Friday, December 11, 2009

The MTA Threatening Service Cuts After Finding Revenues Fall Short

New York State is out of money. The MTA just announced that they are deep in the red days after saying that they wouldn't need to raise fares because payroll tax revenues were well off projections.

Now, the MTA says that they've got to engage in massive service cuts to balance their books.
Facing another budget crisis, the MTA will propose a shutdown Monday on dozens of bus routes, the elimination of the W and Z subway lines and the overnight closure of four subway stations.

It's the same service reduction plan threatened earlier this year when the MTA was lobbying for a bailout from Albany. The MTA got its bailout and the cuts never happened.

Among the problems the MTA has faced over recent weeks were a $143 million slash in state transit funding and a lower than expected return from state payroll taxes.

Even with the service cuts, the MTA will have to find other ways to make up the lost cash, sources told the Daily News. "We're not going to rely on anyone else to do anything for us. We're going to rely on ourselves," MTA board member Mitchell Pally told the newspaper.
How about wringing more concessions from the union, instead of axing service to many parts of the city.

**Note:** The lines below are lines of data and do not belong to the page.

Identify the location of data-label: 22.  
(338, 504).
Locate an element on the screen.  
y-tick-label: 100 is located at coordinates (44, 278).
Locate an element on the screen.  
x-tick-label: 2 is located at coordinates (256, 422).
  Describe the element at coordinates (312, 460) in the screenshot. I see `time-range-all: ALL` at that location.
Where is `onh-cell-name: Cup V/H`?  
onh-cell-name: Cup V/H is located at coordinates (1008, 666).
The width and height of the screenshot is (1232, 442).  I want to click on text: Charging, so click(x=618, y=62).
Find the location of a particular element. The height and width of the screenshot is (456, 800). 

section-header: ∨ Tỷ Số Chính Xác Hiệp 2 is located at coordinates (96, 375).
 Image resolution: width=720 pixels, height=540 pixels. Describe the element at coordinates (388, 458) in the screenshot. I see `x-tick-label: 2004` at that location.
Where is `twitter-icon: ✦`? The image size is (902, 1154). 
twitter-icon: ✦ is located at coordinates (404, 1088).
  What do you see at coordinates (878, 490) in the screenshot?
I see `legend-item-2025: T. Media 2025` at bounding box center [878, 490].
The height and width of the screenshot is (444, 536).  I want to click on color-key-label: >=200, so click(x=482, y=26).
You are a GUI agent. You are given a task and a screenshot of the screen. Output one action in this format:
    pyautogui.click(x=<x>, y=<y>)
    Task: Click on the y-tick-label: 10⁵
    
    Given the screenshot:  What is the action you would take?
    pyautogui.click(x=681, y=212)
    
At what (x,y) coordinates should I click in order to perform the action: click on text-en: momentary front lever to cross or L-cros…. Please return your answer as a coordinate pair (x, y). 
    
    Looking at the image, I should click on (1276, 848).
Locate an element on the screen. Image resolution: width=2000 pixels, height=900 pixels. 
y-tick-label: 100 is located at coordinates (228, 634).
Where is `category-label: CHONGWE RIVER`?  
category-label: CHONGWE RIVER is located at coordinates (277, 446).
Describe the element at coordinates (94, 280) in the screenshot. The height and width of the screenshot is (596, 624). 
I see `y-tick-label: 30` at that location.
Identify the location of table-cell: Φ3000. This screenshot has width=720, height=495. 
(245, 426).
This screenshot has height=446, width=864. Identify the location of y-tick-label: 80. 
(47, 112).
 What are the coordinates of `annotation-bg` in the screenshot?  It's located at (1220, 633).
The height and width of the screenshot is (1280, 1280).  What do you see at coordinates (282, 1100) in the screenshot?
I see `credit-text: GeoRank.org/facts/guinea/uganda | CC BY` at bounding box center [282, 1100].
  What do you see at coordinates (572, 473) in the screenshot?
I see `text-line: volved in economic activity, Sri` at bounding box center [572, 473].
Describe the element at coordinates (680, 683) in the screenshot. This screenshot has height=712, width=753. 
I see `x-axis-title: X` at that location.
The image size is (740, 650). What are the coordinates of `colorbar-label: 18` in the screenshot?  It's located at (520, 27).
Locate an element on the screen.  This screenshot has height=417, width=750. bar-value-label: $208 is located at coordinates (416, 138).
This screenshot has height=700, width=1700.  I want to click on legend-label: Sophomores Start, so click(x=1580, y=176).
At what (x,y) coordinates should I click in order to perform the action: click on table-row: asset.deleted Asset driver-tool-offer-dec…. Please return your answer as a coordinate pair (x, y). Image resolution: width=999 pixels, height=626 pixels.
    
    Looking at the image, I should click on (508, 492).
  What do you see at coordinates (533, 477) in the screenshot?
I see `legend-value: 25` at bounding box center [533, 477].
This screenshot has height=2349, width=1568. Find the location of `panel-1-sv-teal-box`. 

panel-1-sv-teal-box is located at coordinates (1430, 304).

However, overnight closures of certain subway stations could present the MTA with an opportunity to engage in capital construction projects far more quickly than trying to do upgrades while the system is open to the public. It means that capital construction can proceed; that's something that should be seriously investigated. It would allow the MTA to better allocate its workforce to repair stations and transit infrastructure that has become dangerous or dilapidated or obsolete. After all, there were recent reports how the MTA work repair crews couldn't (wouldn't) do necessary work during the day because of issues with shutting down power and lack of access, costing the city millions.